Cancer chemotherapy can often prolong the patient's life by several years. In some instances, a complete "cure" can be obtained. Unfortunately, these drugs also have severe side-effects, most notably nausea and vomiting. Patients sometimes find these effects so distressing they abandon chemotherapy entirely.

People with AIDS (Acquired Immune Disease) also experience these problems. Powerful anti-viral drugs such as AZT and the new protease inhibitors can induce severe nausea, vomiting, and other gastrointestinal effects. Similarly, AIDS "wasting syndrome" can literally starve an individual to death.

Investigations with cannabis have revealed its ability to reduce (or eliminate) the nausea and vomiting associated with chemotherapy while also providing an appetite stimulus. The benefits are thus twofold: 1) the patient is able to retain food and maintain body strength, and 2) he or she can tolerate the life-prolonging chemotherapy treatments.

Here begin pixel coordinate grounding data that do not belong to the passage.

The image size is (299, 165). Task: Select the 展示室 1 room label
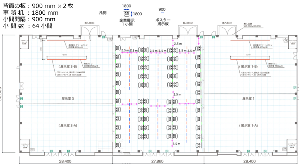click(x=249, y=98)
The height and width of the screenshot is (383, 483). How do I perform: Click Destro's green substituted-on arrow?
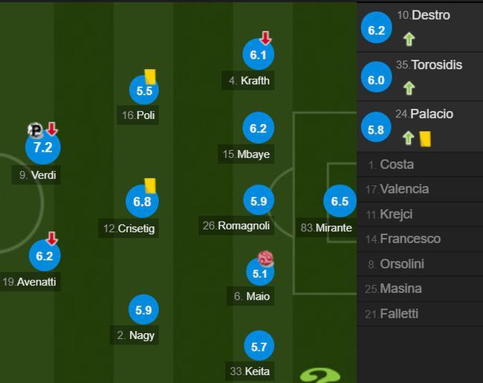tap(409, 39)
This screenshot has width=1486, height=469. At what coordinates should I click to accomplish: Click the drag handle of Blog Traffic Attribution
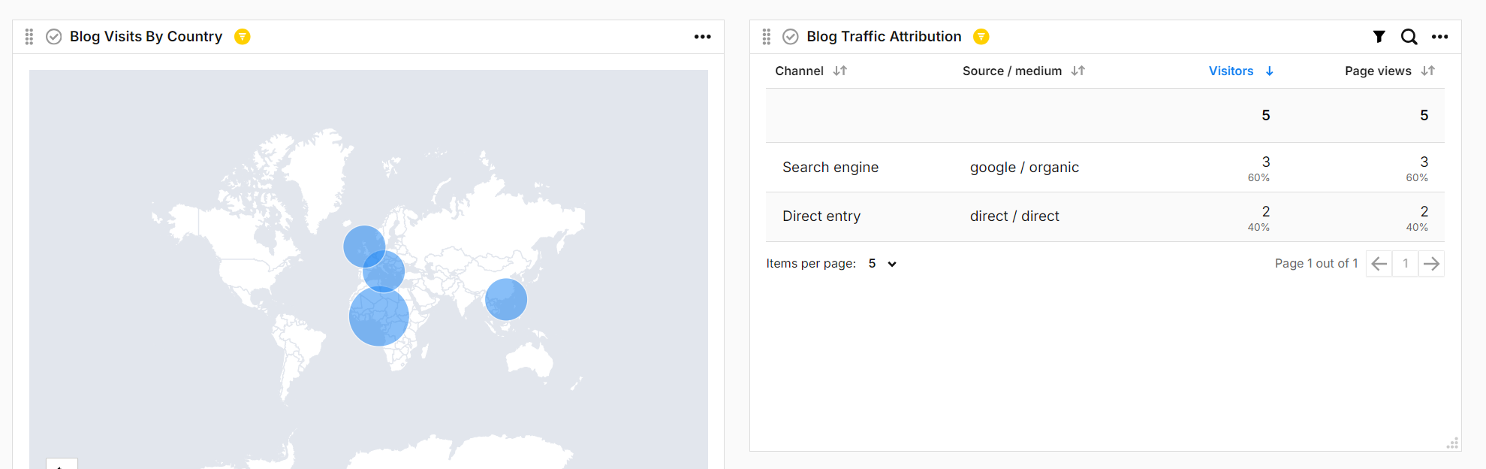(766, 37)
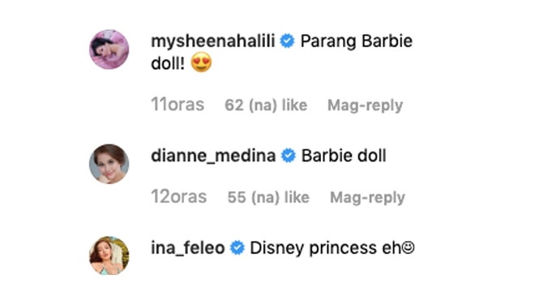
Task: Click the 12oras timestamp
Action: point(179,197)
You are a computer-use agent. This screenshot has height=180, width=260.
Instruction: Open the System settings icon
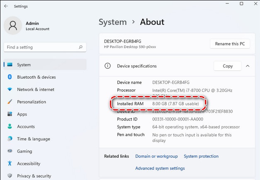tap(10, 65)
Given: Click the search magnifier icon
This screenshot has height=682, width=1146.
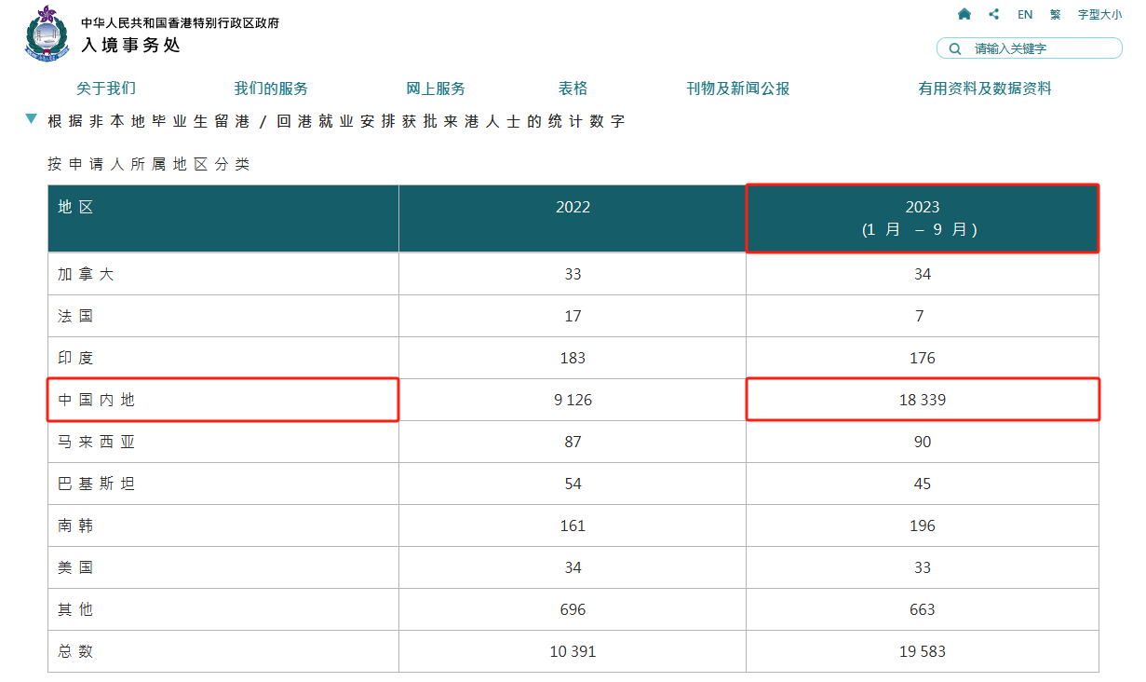Looking at the screenshot, I should click(x=954, y=48).
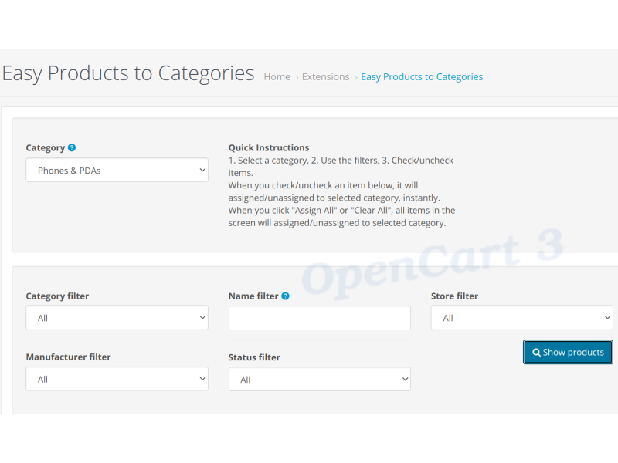Click the Quick Instructions heading
The width and height of the screenshot is (618, 463).
[x=268, y=147]
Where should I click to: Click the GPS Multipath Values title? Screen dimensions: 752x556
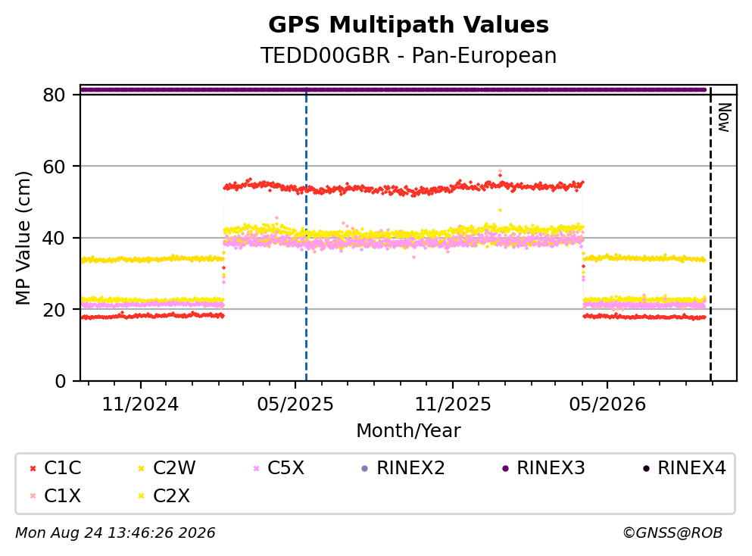click(x=409, y=25)
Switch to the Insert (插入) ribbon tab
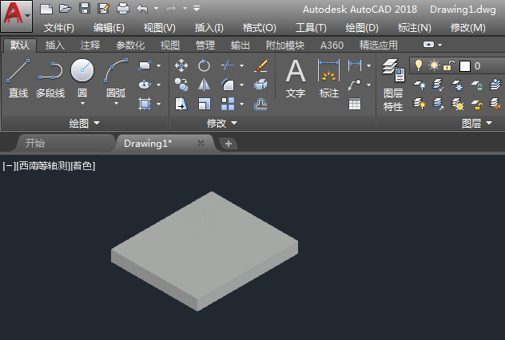This screenshot has width=505, height=340. (x=55, y=45)
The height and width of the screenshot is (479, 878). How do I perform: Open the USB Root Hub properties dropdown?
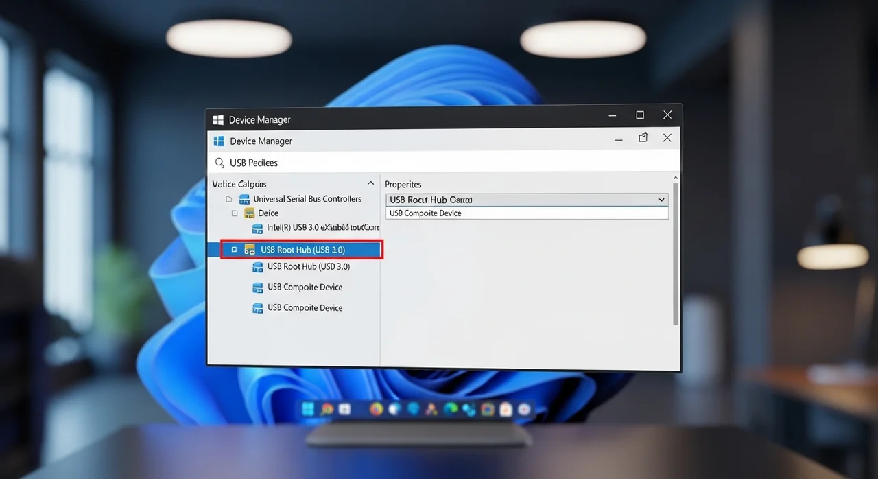tap(661, 200)
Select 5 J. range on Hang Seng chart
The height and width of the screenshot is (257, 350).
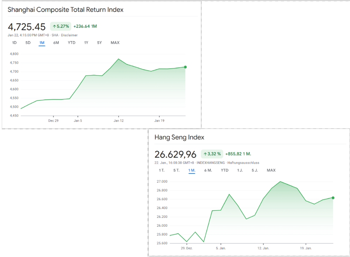(x=255, y=170)
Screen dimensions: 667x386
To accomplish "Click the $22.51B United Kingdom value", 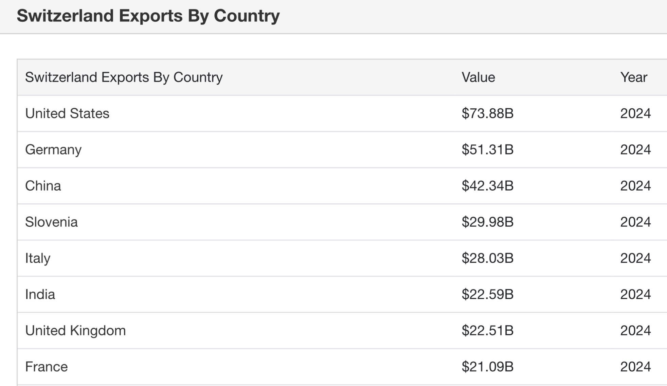I will pyautogui.click(x=487, y=331).
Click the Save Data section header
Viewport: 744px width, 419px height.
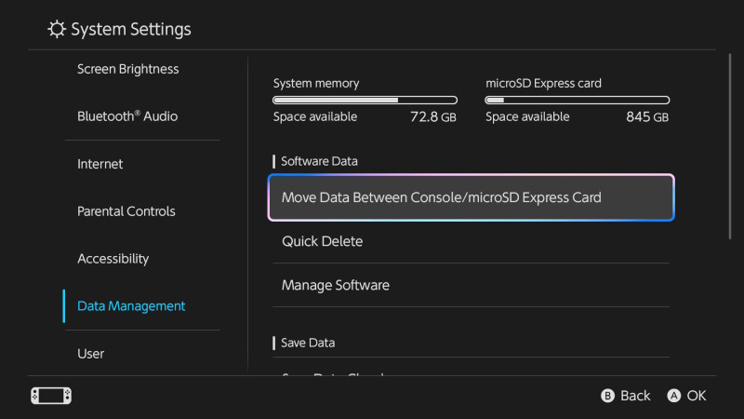(308, 343)
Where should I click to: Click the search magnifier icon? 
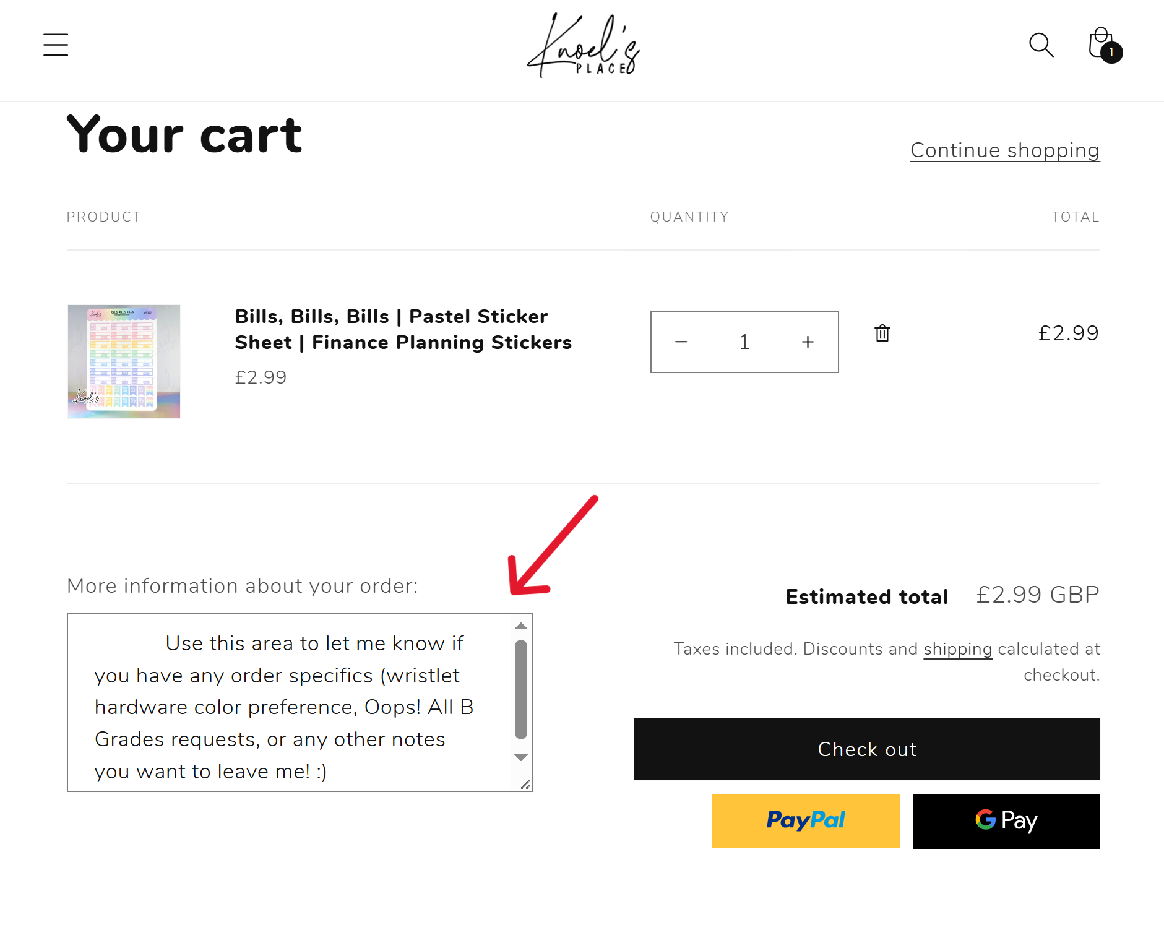(x=1041, y=45)
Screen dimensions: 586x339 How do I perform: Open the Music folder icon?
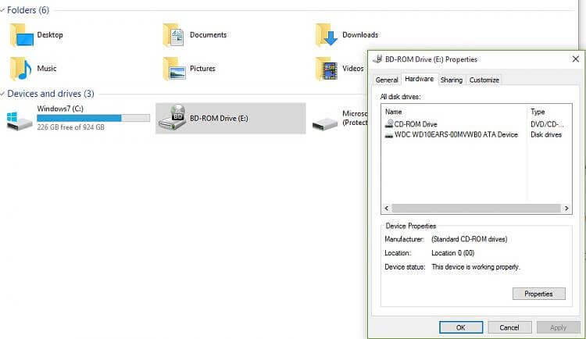point(22,69)
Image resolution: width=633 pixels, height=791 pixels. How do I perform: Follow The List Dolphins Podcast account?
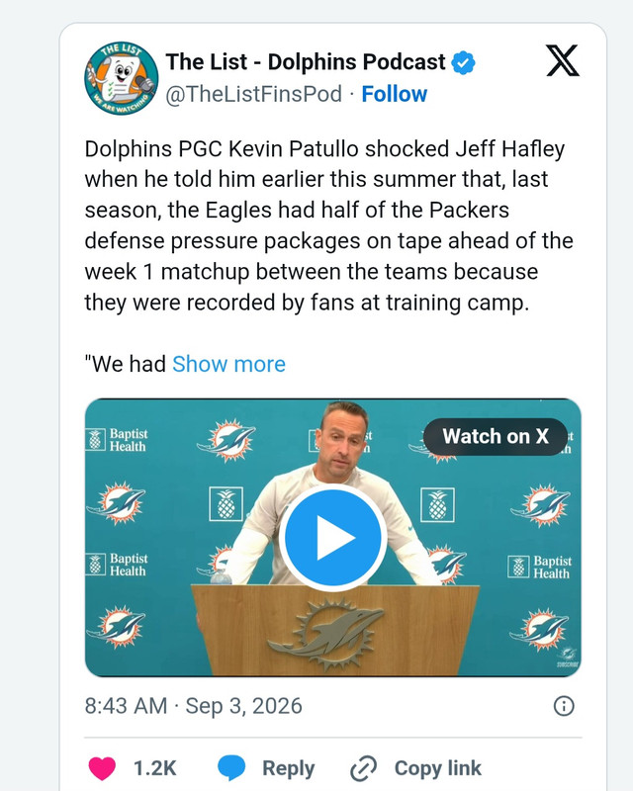(395, 94)
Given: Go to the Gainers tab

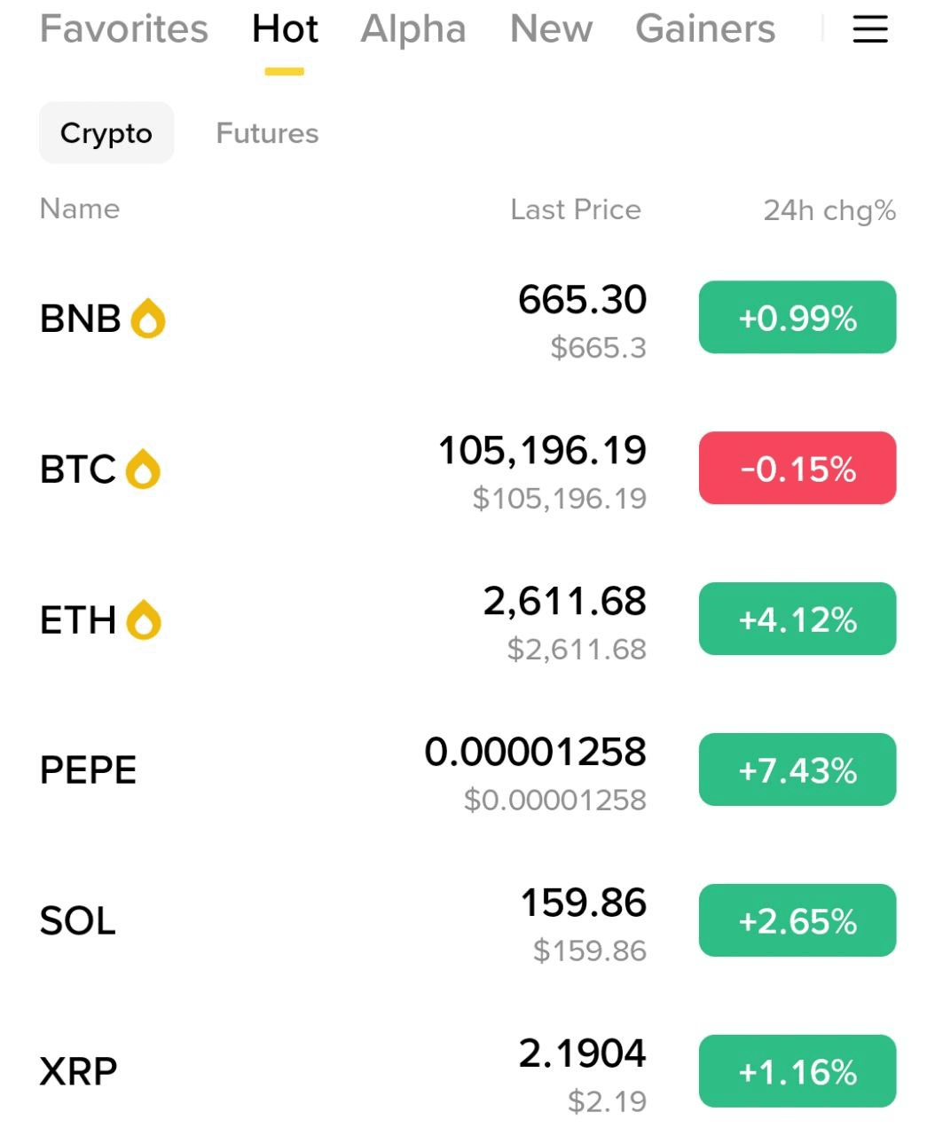Looking at the screenshot, I should click(x=705, y=29).

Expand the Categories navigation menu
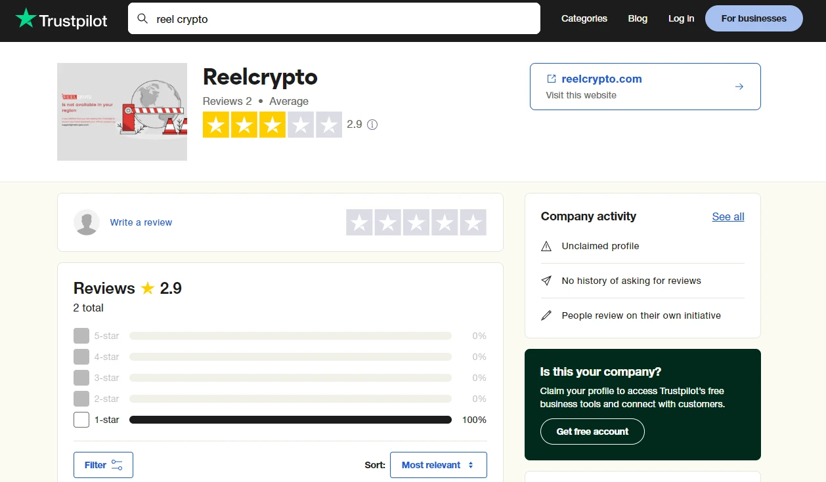pos(584,18)
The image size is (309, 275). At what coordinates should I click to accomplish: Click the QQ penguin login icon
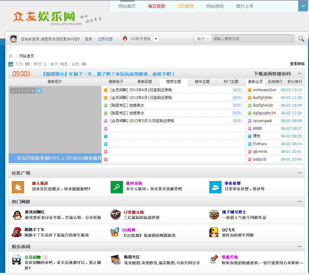(125, 39)
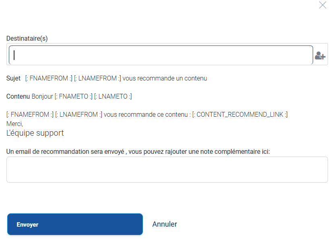This screenshot has height=250, width=330.
Task: Click the LNAMEFROM placeholder in the subject line
Action: (97, 79)
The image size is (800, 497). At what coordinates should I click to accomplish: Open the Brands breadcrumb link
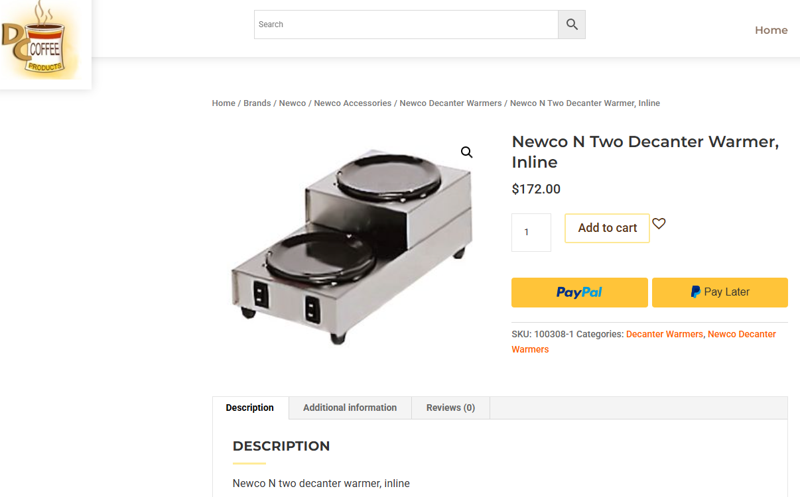(x=257, y=103)
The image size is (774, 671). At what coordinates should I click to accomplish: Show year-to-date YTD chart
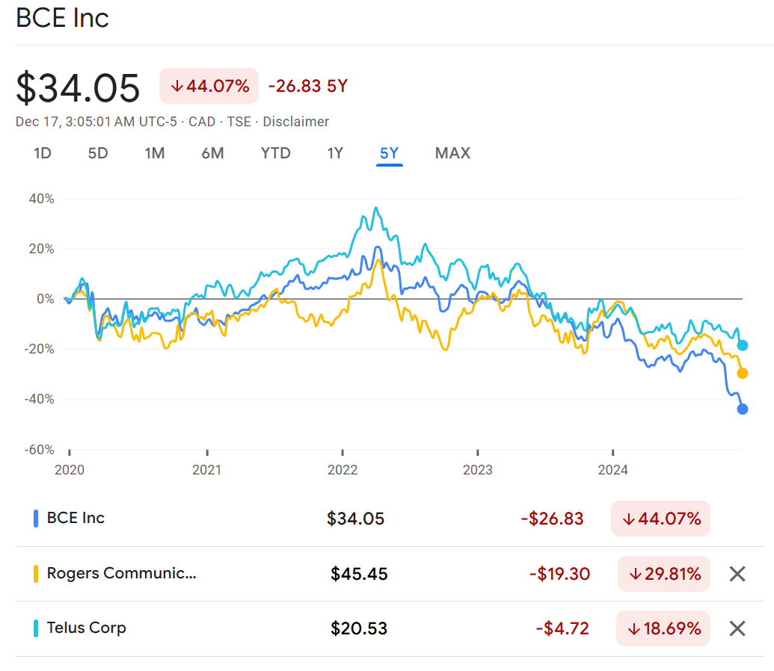pyautogui.click(x=275, y=153)
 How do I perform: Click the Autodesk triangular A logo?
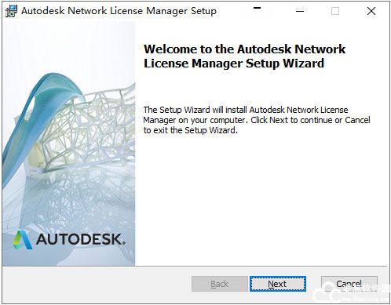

At least eight published studies have confirmed the ability of cannabis and its psychoactive ingredient delta-9-THC to reduce nausea and vomiting. The first appeared in 1975 in The New England Journal of Medicine. It concluded, "THC is an effective anti-emetic for patients receiving cancer chemotherapy."

The Food and Drug Administration (FDA), in February, 1980 listed 33 studies of cannabis and nausea and vomiting. Most of these experiments involve efforts to determine the proper dosage of THC and several are comparative studies with other standard anti-emetics.

In New Mexico, a state sponsored study has shown the cannabis cigarette to be 30% more effective than THC in relieving nausea and vomiting. Another study, sponsored by the National Cancer Institute (NCI), discovered that inhaled cannabis resulted in a 71% efficacy rate, as opposed to 44% with oral delta-9-THC. These controlled studies have been fortified by "anecdotal" accounts from individuals who have abandoned legal access to THC because they prefer marijuana obtained illegally. These patients report that smoking marijuana seems to bring an almost instantaneous relief.

This is not a new finding. As early as May 1978, researches at a symposium sponsored by the National Cancer Institute (NCI) concluded, "All in all, the cigarette may be the best means of administering the drug."

In September 1988 the chief administrative law judge of the Drug Enforcement Administration ruled that marijuana has medical value in the treatment of side-effects caused by cancer chemotherapy. His decision was over-ruled by the administrator of the DEA and marijuana remains illegal for medical purposes.

Cancer Bibliography

Books

Marijuana Medical Papers, Tod Mikuriya, M.D. (ed.) Medi-Comp Press, (1972).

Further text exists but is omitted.